In recent years, polling has missed the mark in several high-profile elections, drawing particular attention to the difficulties inherent in using surveys to predict election outcomes. These failures typically result from one or more of three causes: biased samples that include an incorrect proportion of each candidate’s supporters; change in voter preferences between the time of the poll and the election; or incorrect forecasts about who will vote. While not a new concern, the third of these – the difficulty of identifying likely voters – may be the most serious, and that is the focus of this study. Election polls face a unique problem in survey research: They are asked to produce a model of a population that does not yet exist at the time the poll is conducted, the future electorate.

It is well understood that many people who are eligible to vote and who tell pollsters they intend to cast a ballot will not actually do so. Similarly, some people who express little interest in the election or uncertainty about voting will nevertheless turn out. This is not a source of random error, because people who vote regularly are demographically and politically different from those who vote less often. In U.S. elections, experienced pollsters know that supporters of Republican candidates tend to be more likely to vote than supporters of Democratic candidates, especially in off-year elections. Consequently, identifying who is likely to vote is fundamental to making accurate forecasts from pre-election polls and correctly characterizing the views of the electorate.

This study examines various methods of determining who is a likely voter. It then compares the relative effectiveness of each approach in describing the electorate and measuring the division of the vote between parties in the 2014 U.S. House of Representatives elections. Pollsters would like to have a crystal ball that would allow them to see who will ultimately turn out to vote. While this study has no crystal ball, it has the next best thing: a survey of people interviewed before and after the 2014 congressional elections that is enhanced with verified turnout data from a national voter file (a database of adults and their publicly available voter turnout records from all states).

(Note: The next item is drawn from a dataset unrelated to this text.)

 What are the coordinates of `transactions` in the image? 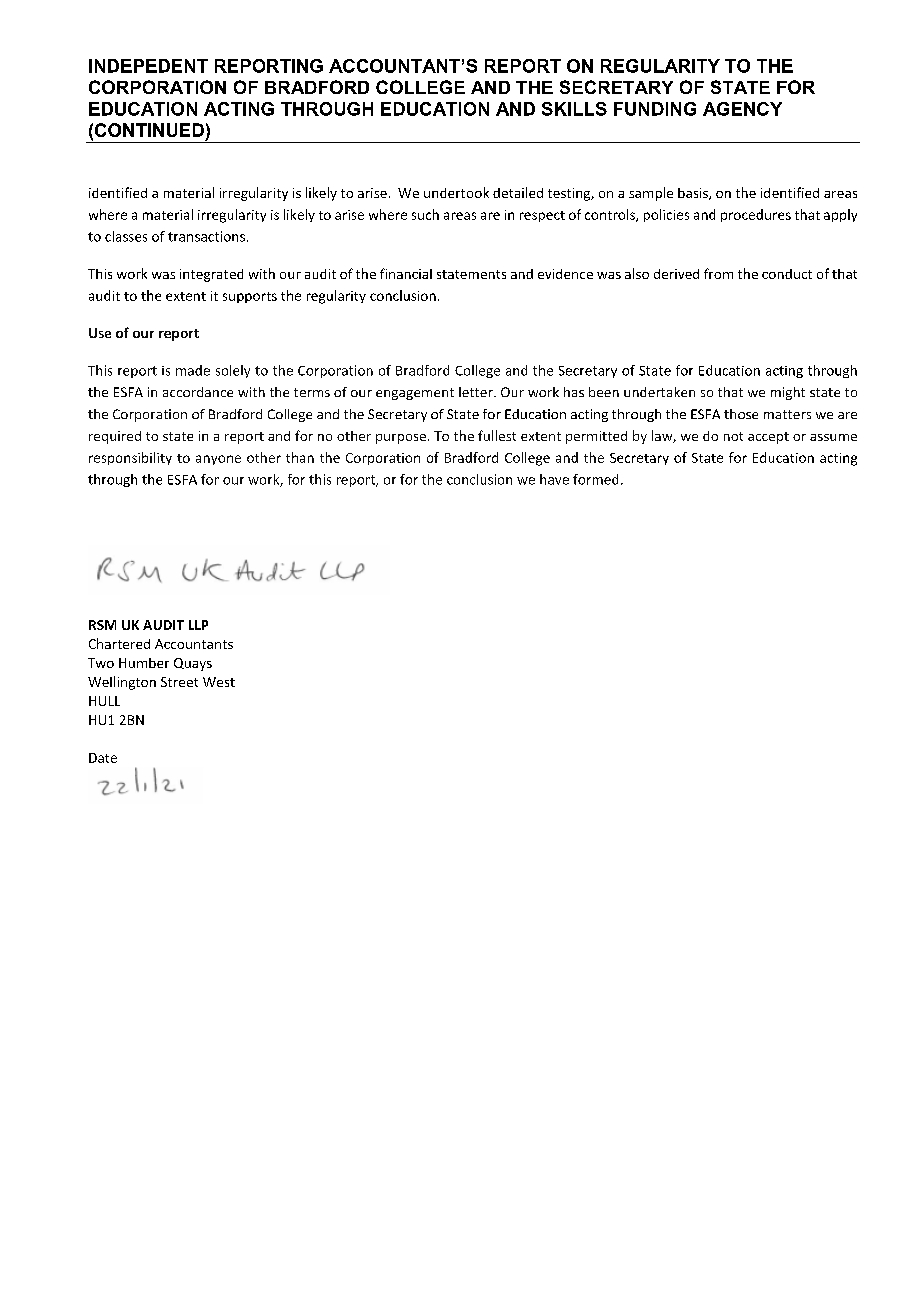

In particular, this study makes it possible to assess at least some of the benefits of sampling from lists of registered voters, the method favored by many campaign pollsters. Public pollsters, such as Pew Research Center and the major news organizations that conduct election polls, typically have used random digit dial (RDD) samples to reach a random sampling of all Americans, then narrowing down to prospective voters by asking people a series of questions that gauge interest in the election, past voting behavior and intention to vote.1 Campaign pollsters tend to use samples from databases of registered voters and incorporate past vote history from those databases into their forecasting models, ensuring that they know whether the respondent has voted in the past.2 The sample employed in this study was originally obtained from an RDD survey and later matched to a voter file so that both the survey questions and the past vote history could be used in the analysis.

All of the methods examined here result in more-accurate forecasts than using either all those respondents who say they are registered to vote, or else all those who say they intend to vote, both of which include far too many people who ultimately will not cast a ballot. But some approaches performed better than others. Nearly all of the methods produced more-accurate forecasts when voter file records of previous voting were incorporated into the models.

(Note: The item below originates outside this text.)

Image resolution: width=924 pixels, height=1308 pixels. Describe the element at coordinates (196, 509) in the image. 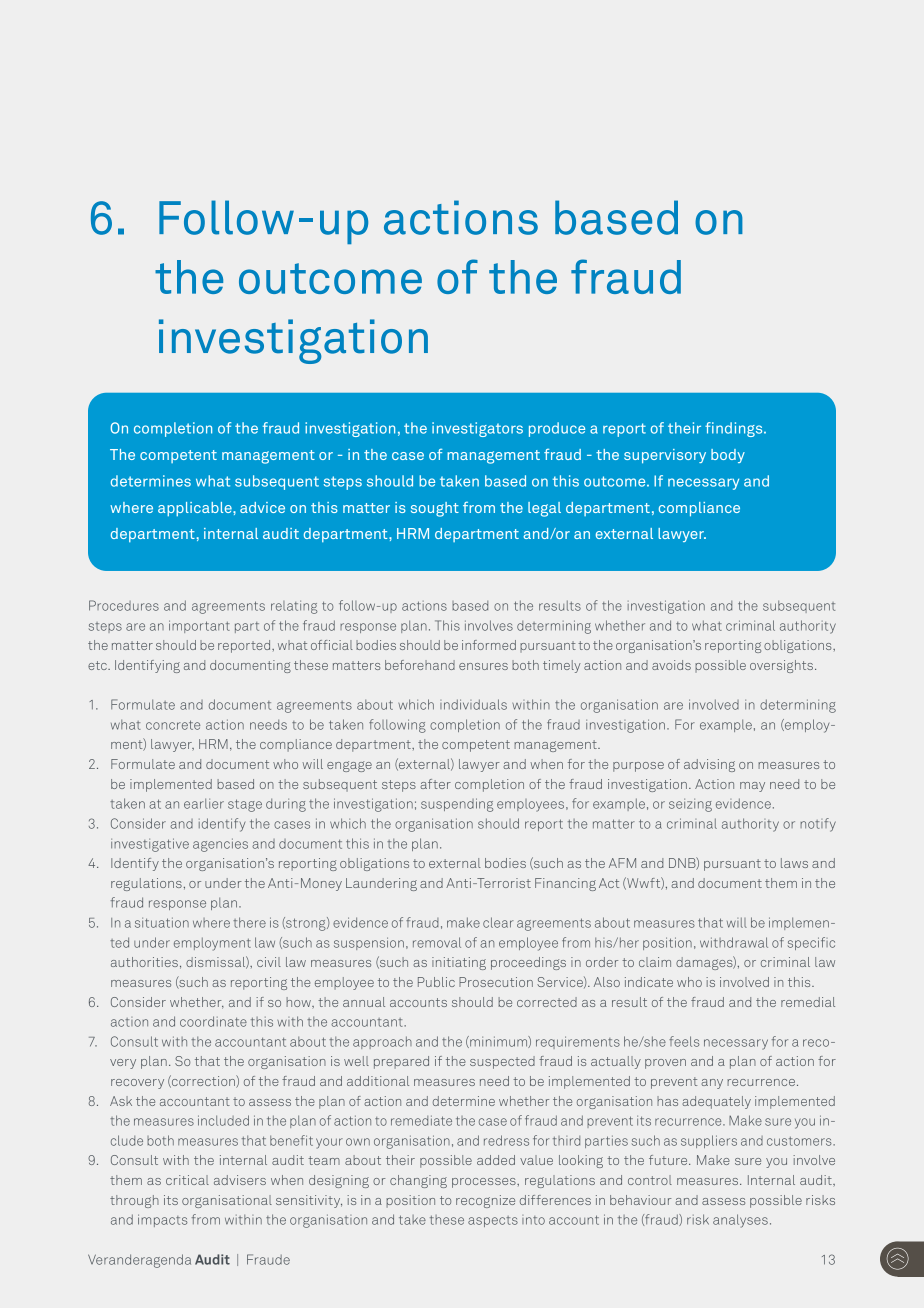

How the study was conducted

The analysis is based on pre- and post-election interviews with 2,424 U.S. adults from Pew Research Center’s nationally representative American Trends Panel who reported that they are registered to vote and were able to be matched to a national voter file. Panelists were interviewed from Sept. 9 to Oct. 3, 2014, about the upcoming congressional election. The survey included a range of standard questions about intention to vote, interest in the campaign, past voting experience and party preference in the election that Pew Research Center and others use to model the likely electorate. Panelists were re-interviewed from Nov. 17 to Dec. 15, 2014, and asked whether and for whom they voted in the election for the U.S. House of Representatives.

The names and addresses of most panelists were gathered as part of the core American Trends Panel methodology and used to match respondents from the survey sample to their corresponding record in a national voter file. To preserve the privacy of the panelists, the names and addresses of the panelists are securely stored and kept separate from the survey data and voter file information.

The voter file, gathered from publicly available individual voter lists from each state, contains information on nearly every voter’s turnout history along with a variety of demographic information (the voter file does not indicate the candidates for whom a person voted, only whether he or she turned out in that election). Matching this voter file to our survey data allows us to incorporate past turnout history and to validate whether panel respondents were recorded as having cast a ballot in the 2014 contest.

  1. An exception to this is polling in primaries. Some public polling organizations use voter files as sampling frames in primaries because they are far more efficient for reaching likely primary voters, who typically constitute a very small share of all voters.
  2. The exact methods employed by most public and campaign pollsters are proprietary and so could not be reproduced precisely here. Many campaign pollsters who sample from voter files also construct their samples to match what they expect to be the demographics and political characteristics of the likely electorate, rather than interviewing a broader group of voters and narrowing the sample to match the likely electorate.